Thursday, September 16, 2010

Title: Rakes and Radishes
Author: Susanna Ives
Genre: Regency
Grade: B (for Barns. and Byronic)
How Hot is it?: three hot chili peppers

Henrietta Watson, a generally kind-hearted mathematical genius who is prone to fantasies influenced by gothic novels, goes to London with her childhood friend, Lord Kesseley. Kesseley, a down-to-earth, agriculture-minded peer, is in love with Henrietta, but she is in love with her cousin, a poet who is himself in pursuit of a society beauty. Once in London, in a social milieu saturated with prostitution, gambling, loveless marriages, hypocrisy, and adultery, things start to unravel and hearts break. Henrietta doesn't understand her feelings and leads Kesseley on to the point where he loses it and decides to shed his bumpkin image and become the mad, bad, and dangerous to know kind of rake that Gothic novels portray and women apparently like. Meanwhile Henrietta, due to her relationship with Kesseley's mother (around whom a thematically linked subplot revolves), becomes involved in a coterie of older, wordly women who enjoy her card-playing skills, and eventually finds herself in the midst of a scandal.

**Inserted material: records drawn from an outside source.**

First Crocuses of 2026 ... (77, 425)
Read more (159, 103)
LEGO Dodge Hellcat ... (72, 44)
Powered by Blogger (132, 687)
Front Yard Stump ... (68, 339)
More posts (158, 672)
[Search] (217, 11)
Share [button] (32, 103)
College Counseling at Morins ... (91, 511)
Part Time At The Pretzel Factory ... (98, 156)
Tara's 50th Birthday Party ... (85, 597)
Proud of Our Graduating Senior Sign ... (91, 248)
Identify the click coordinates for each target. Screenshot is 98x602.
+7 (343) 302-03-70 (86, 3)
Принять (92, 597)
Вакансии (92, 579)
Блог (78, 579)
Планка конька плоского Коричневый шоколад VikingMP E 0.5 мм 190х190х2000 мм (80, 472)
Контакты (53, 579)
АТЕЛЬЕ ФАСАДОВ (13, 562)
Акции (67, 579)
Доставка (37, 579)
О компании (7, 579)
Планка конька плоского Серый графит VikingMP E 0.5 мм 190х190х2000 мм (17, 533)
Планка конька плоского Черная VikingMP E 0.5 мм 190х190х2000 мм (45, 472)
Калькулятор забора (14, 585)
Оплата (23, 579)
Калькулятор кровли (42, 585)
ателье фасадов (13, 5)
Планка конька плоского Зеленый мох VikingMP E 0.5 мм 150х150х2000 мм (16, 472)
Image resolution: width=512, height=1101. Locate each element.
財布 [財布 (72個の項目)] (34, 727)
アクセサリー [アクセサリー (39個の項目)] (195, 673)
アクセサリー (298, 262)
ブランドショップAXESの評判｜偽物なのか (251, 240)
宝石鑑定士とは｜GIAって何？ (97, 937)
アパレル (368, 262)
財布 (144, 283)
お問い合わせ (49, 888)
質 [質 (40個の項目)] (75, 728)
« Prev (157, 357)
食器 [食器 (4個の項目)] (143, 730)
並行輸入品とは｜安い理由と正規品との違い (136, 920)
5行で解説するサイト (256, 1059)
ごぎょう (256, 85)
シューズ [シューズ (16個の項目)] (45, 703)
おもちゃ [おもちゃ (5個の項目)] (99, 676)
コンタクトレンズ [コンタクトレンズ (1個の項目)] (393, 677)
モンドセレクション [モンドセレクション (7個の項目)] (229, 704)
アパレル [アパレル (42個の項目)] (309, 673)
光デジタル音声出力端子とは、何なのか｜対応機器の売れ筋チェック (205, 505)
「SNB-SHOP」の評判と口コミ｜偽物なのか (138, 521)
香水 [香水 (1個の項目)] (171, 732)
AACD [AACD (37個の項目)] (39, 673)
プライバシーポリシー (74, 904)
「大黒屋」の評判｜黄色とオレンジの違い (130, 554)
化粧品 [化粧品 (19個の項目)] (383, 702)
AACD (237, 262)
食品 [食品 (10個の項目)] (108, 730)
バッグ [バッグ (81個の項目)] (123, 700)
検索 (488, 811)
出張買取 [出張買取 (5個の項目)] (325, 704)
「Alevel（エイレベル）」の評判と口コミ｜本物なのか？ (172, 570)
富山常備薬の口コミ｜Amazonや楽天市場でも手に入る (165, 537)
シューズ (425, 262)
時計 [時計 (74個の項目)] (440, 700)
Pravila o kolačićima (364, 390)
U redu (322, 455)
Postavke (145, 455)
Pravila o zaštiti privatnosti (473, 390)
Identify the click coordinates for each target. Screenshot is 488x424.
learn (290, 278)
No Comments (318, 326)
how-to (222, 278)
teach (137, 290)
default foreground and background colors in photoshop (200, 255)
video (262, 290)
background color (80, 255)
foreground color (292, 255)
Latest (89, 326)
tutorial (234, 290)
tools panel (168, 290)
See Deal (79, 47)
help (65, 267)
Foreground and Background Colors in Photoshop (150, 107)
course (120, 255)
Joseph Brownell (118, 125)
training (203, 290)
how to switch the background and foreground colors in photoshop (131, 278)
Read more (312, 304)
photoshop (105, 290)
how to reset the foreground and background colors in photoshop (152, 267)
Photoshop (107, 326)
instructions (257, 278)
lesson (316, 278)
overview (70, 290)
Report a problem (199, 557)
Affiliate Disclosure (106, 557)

There's a lot to like about this book. Ives turns the lovable/reformed rake trope on its head and looks at the process of a nice guy turning into a rake and nearly losing everything he loves. I adore books about people who have a savant-like skill at math and science, and this heroine is a mathematical genius who works with her astronomer father (and assists in an important scientific discovery). I even kind of like the idea that in this romance you're watching a relationship unravel and nearly be destroyed, rather than building it, for most of the book--probably because the idea of redemption really appeals to me. The theme that we don't have to be caught in a cycle of dysfunction because of our families, and that even if we do we can break out of it, is well-illustrated here.

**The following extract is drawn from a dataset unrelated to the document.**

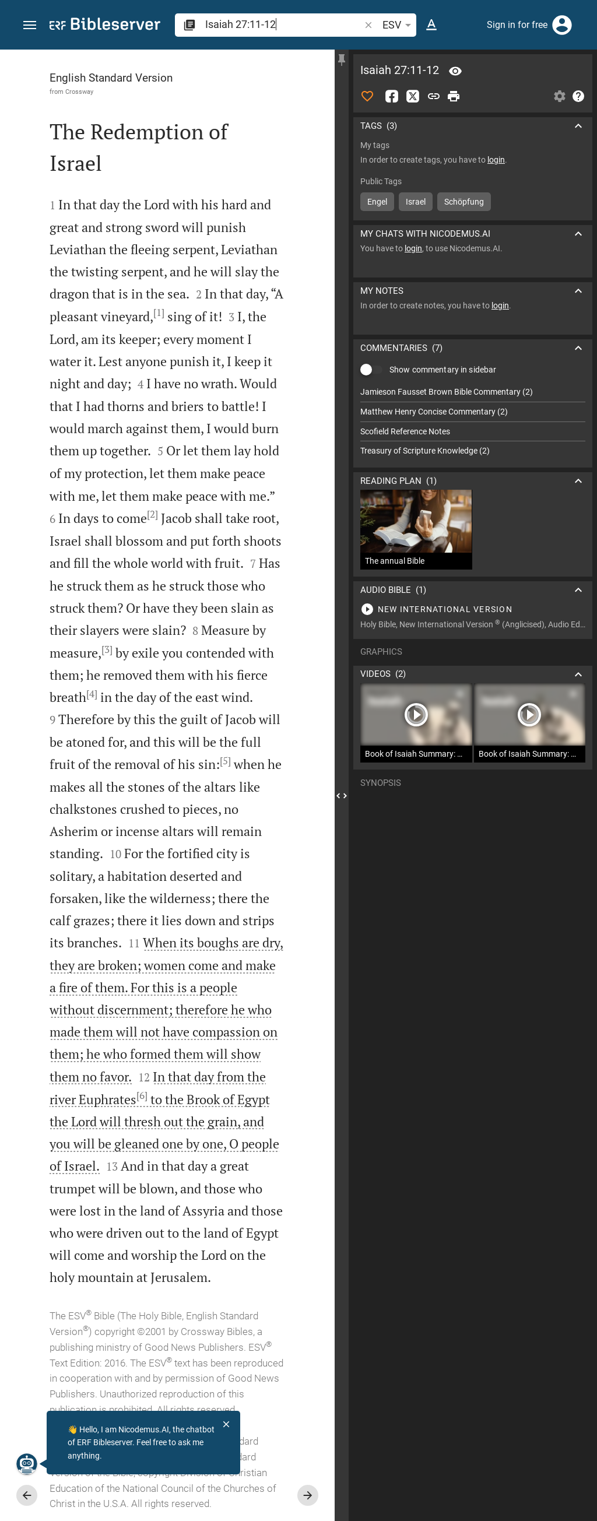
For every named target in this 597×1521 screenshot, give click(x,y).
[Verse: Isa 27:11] (455, 71)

I did have some problems with this book. It was poorly copyedited ("shined", "Gretna Greene", etc.), which unfortunately seems to be legion in e-books. (I don't blame the author for things like that. Things like that are Why We Need Good Copyeditors, says this former editor, plaintively). There were some loose ends left dangling--at several points Kesseley does something that causes someone else real harm and the reader never does find out if he went and made it right (an important aspect of redemption). Also, Henrietta and Kesseley's reconciliation and declaration of love is very near the end of the book and I would have liked to see more of their renewed relationship. But overall I found this a satisfying read from a promising new author.

This books is currently only available as an e-book.